Malaita aux iles Salomon: «les gens se font tatouer le drapeau israélien»
Caroline Lafargue
Le journaliste américain Matthew Fishbane rentre des Iles Salomon, où il enquêtait sur les croyances selon lesquelles le Temple du Roi Salomon aurait en fait été construit sur... Malaita.
Elles portent le nom du Roi juif. Au XVIème siècle, les explorateurs espagnols partis du Pérou, sous le commandement d'Alvaro Mendana, espéraient trouver ces îles à qui la rumeur prêtait «un souverain avec un collier en or, qui se déplaçait sur une chaise en or, mangeait dans de la vaisselle en or, adorait une idole en or».
C'est ce que raconte Chepo, un Indien du Pérou. Le 7 février 1568 la flotte de Mendana arrivait en vue de la première des futures îles Salomon, Santa Isabel. Le conquistador croyait que tout l'or qui avait servi à construire le Temple du Roi Salomon en Israël provenait de ces îles. Il espérait aussi y trouver le trésor du Roi Salomon, évoqué dans le Bible. Mais sans succès.
Aujourd'hui, pour des raisons bibliques, tout autant qu'économiques et surtout, géopolitiques, ce lien entre les Iles Salomon et Israël n'a jamais été aussi intense.
Le journaliste américain Matthew Fishbane vient de rentrer de Malaita, la deuxième plus grande île des Salomon, où il a fait une enquête sur les israélolâtres locaux :
«J'ai rencontré Franck Diafae, du village de Fuondo, au nord de la capitale provinciale. Il se considère comme le gardien d'un site archéologique, qui, selon lui, contient des preuves que des Juifs sont arrivés sur Malaita il y a près de 2700 ans. C'est une ethno-théologie assez élaborée. Il est sûrement le plus convaincu de la présence de Juifs sur l'île. Il n'a aucune preuve scientifique, archéologique de ce qu'il avance, mais il y croit dur comme fer. Et j'ai entendu des histoires similaires dans d'autres villages de Malaita. C'est normal que les Salomonais soient si sensibles aux Juifs, parce que chez les Salomonais comme chez les Juifs, la lignée des ancêtres, la filiation transmise par l'histoire orale, jouent aussi un rôle central. Ils ont une affinité naturelle.»
Sur Malaita, tout comme Franck Diafae, certains habitants croient qu'ils sont des descendants de tribus israéliennes et que le temple du Roi Salomon a en réalité été construit sur leur île.
«Franck m'a emmené visiter son site archéologique, où selon lui se trouvait le Temple du Roi Salomon.
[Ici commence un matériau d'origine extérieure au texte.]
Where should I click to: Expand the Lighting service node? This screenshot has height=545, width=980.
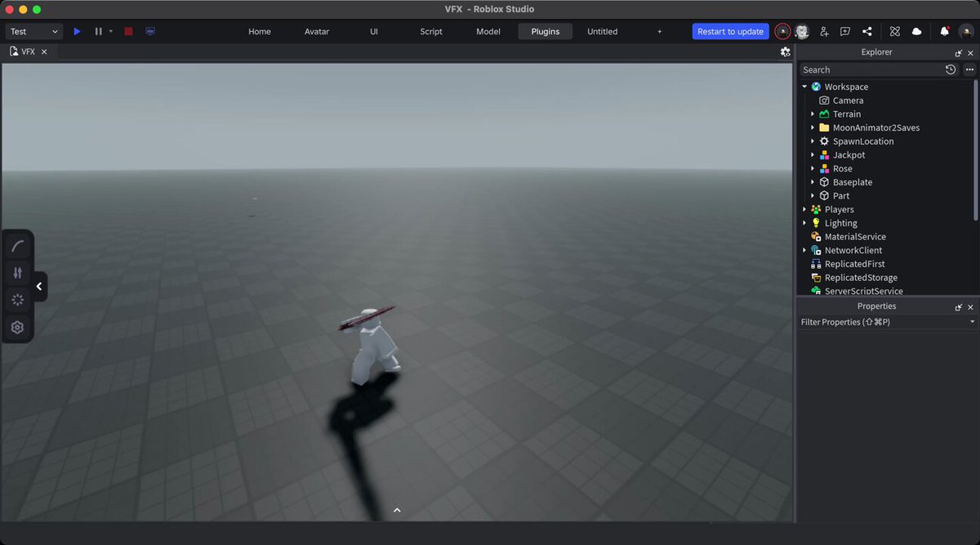tap(804, 223)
Ce qui est vrai, c'est que c'est bien un site archéologique, il y a des pierres partout. Il faut faire 4 heures éprouvantes de marche dans la jungle pour y arriver. Il y a clairement eu des habitants sur ce site. Mais aucun archéologue ne l'a examiné, mais c'était fascinant de voir que Franck était convaincu que ce site avait un passé mythologique.»
Mais au-delà de la religion ou de la mythologie, ce sont des enjeux bien contemporains qui nourrissent ce lien fantasmé entre Malaita et Israël. Israël qui a un consul honoraire à Honiara, est devenu un donateur important dans la régionm et compte bien obtenir le soutien et la voix des Salomon quand il y a un vote à l'ONU sur la question de la Palestine. Parfois il y a quelques couacs, comme en novembre dernier quand les Salomon ont voté avec la majorité des pays de la planète pour l'octroi d'un statut d'observateur de la Palestine à l'ONU.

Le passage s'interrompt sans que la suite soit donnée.